## 出典
++++++++++++++++++++
対談
Interview
この記事では、SNSマーケティング7つの鉄則についてご紹介します。
【GiftX,inc 代表取締役 いいたかゆうた氏】
「ひとの温かみを宿した進化を。」をテーマに、2023年にGiftXを共同創業し、新しい価値を提供。
選び直せるソーシャルギフトGIFTFULを運営。
【世界へボカン株式会社 代表取締役 徳田 祐希】
日本の魅力を世界へ伝えるというミッションの元、13年以上にわたり、多国籍メンバーと共に越境EC、海外BtoBマーケティングに取り組む。
越境EC企業の年商を35億→500億、14.7倍の成長を導くなど数多くの実績を残す。
Shopifyマーケティングエキスパート。
世界へボカン株式会社 徳田祐希(以下:徳田)
こんにちは、世界へボカンの徳田です!
本日もGiftXの飯高さんに、SNSマーケティング7つの鉄則の後半についてお話を伺いたいと思います。
前回、言及在庫メソッドについて、商品の特性などによってUGCが生まれやすい場合と生まれにくい場合があるという話をさせていただきました。書籍の中には他にも「インフルエンサーはフォロワー数で選ばない」などいろんな鉄則が挙げられているのですが、全部お話いただくわけにいかないので、ピックアップして解説いただければと思います。
++++++++++++++++++++
## 課題 A
対談記事の「前回、言及在庫メソッドについて」で始まる段落を、主な内容を残して短く書き直せ。
## 課題 B
対談記事によると、GiftXが共同創業されたのは何年か。
## 課題 C
対談記事のうち、「前回、言及在庫メソッドについ」を含む語句で始まり「解説いただければと思います。」で終わる部分を、一字も変えずに書き写せ。
これらの項目は、上の対談記事とは別の資料だ。
++++++++++++++++++++
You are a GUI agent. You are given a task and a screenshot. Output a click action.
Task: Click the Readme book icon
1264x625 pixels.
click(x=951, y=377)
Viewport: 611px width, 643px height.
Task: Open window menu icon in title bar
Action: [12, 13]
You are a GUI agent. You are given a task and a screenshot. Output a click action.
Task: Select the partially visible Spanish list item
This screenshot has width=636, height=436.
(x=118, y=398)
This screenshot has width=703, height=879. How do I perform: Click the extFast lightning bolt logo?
++++++++++++++++++++
## 解答 A
前回は言及在庫メソッドについて、商品の特性によってUGCが生まれやすい場合と生まれにくい場合があると話した。書籍には「インフルエンサーはフォロワー数で選ばない」など他の鉄則も挙げられているが、すべては扱えないため、いくつか選んで解説してもらいたい。

## 解答 B
2023年。

## 解答 C
前回、言及在庫メソッドについて、商品の特性などによってUGCが生まれやすい場合と生まれにくい場合があるという話をさせていただきました。書籍の中には他にも「インフルエンサーはフォロワー数で選ばない」などいろんな鉄則が挙げられているのですが、全部お話いただくわけにいかないので、ピックアップして解説いただければと思います。